O Supremo Tribunal Federal (STF) formou maioria, nesta terça-feira (23/2), para autorizar estados e municípios a comprarem e distribuírem vacinas contra a Covid-19. Essa permissão valerá caso o governo federal não cumpra o Plano Nacional de Imunização ou as doses previstas no documento sejam insuficientes.


O julgamento, que ocorre no plenário virtual da Corte, termina ainda nesta terça. Até o início da tarde, seis dos 11 ministros já haviam votado para permitir a compra – incluindo o relator Ricardo Lewandowski. A ação foi apresentada no fim de 2020 pela Ordem dos Advogados do Brasil (OAB).

A tese que deve ser oficializada ao fim do julgamento define ainda que as vacinas eventualmente compradas pelos governos locais precisam ter sido aprovadas, em prazo de 72 horas, pela Agência Nacional de Vigilância Sanitária (Anvisa).
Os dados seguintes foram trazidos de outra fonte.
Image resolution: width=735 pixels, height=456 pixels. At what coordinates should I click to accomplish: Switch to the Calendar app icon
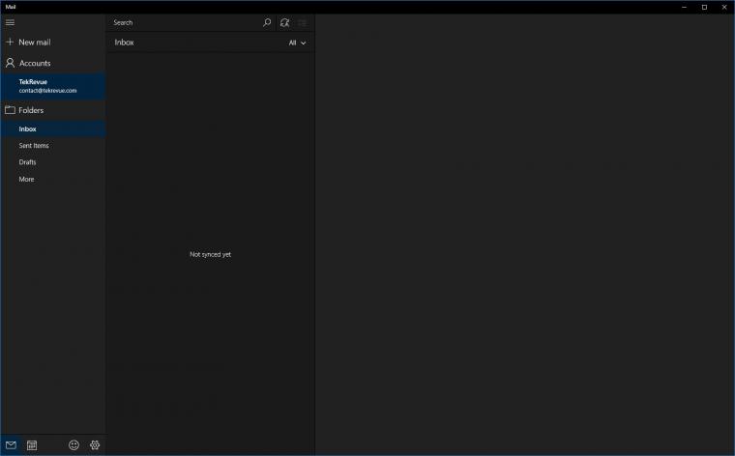[32, 445]
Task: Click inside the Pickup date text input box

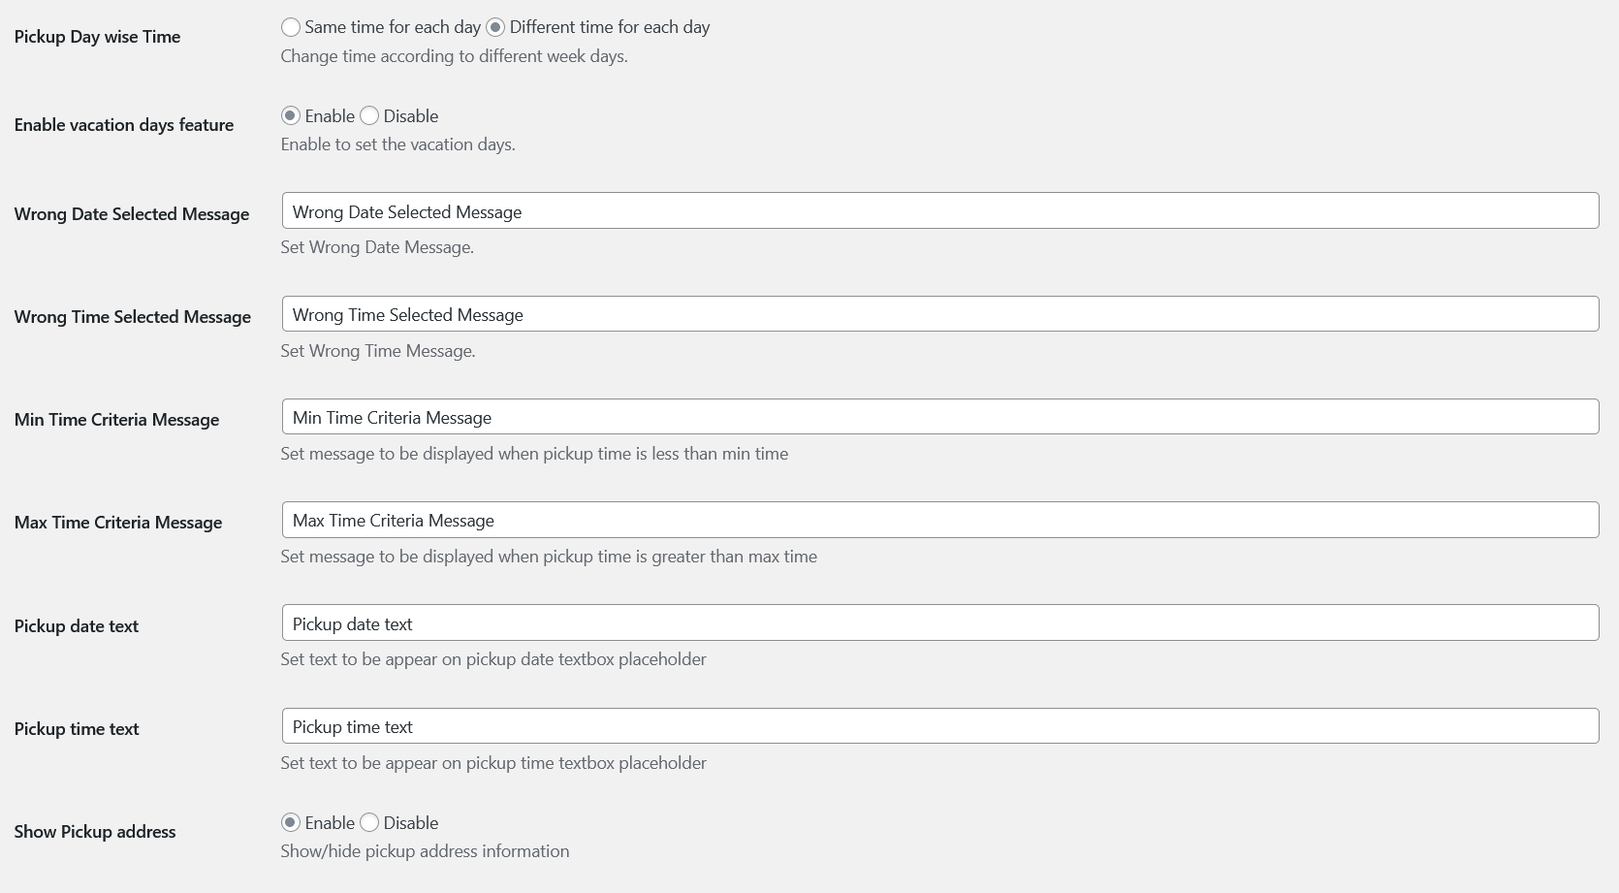Action: point(939,623)
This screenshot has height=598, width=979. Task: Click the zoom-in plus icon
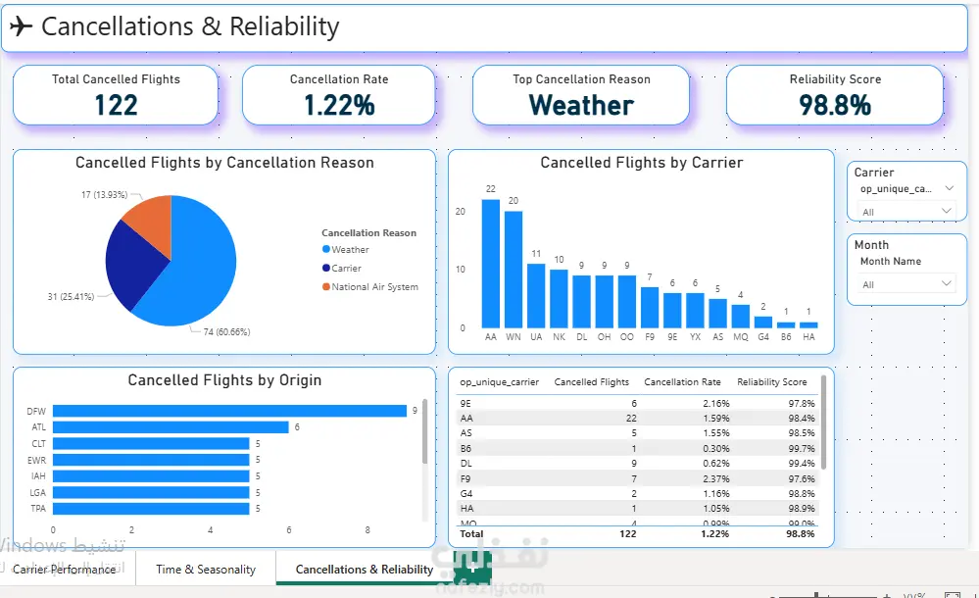pos(887,595)
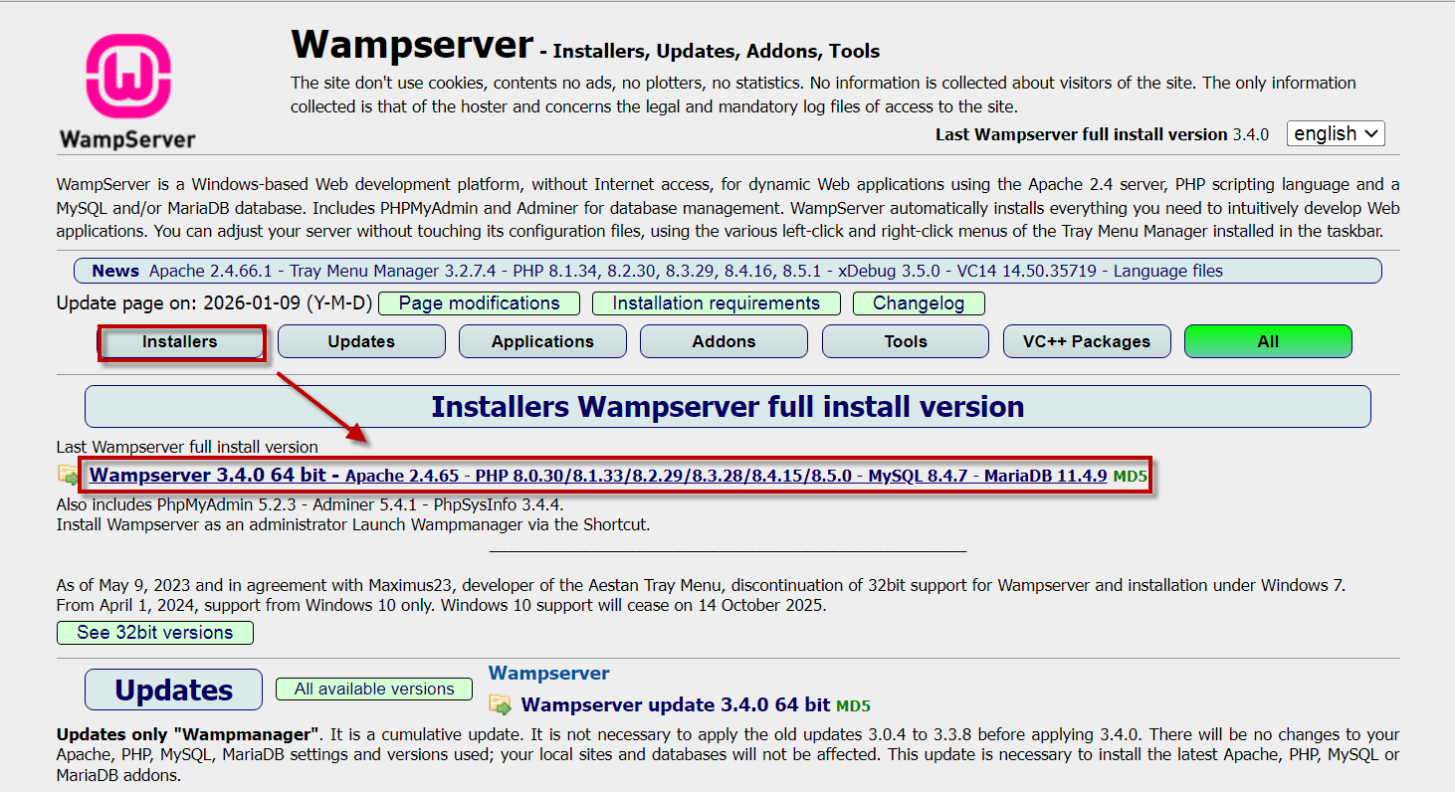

Caso o prazo não seja cumprido, a importação pode ser liberada se houver registro nas agências reguladoras.

A OAB argumentou no STF que essa dispensa de autorização deve valer para imunizantes que tiverem obtido registro em renomadas agências de regulação no exterior.

Em dezembro, Lewandowski concedeu uma liminar (provisória) para permitir a atuação de estados e municípios na vacinação. Até agora, a decisão individual do ministro foi confirmada pelos ministros Edson Fachin, Alexandre de Moraes, Marco Aurélio Mello, Dias Toffoli e Cármen Lúcia.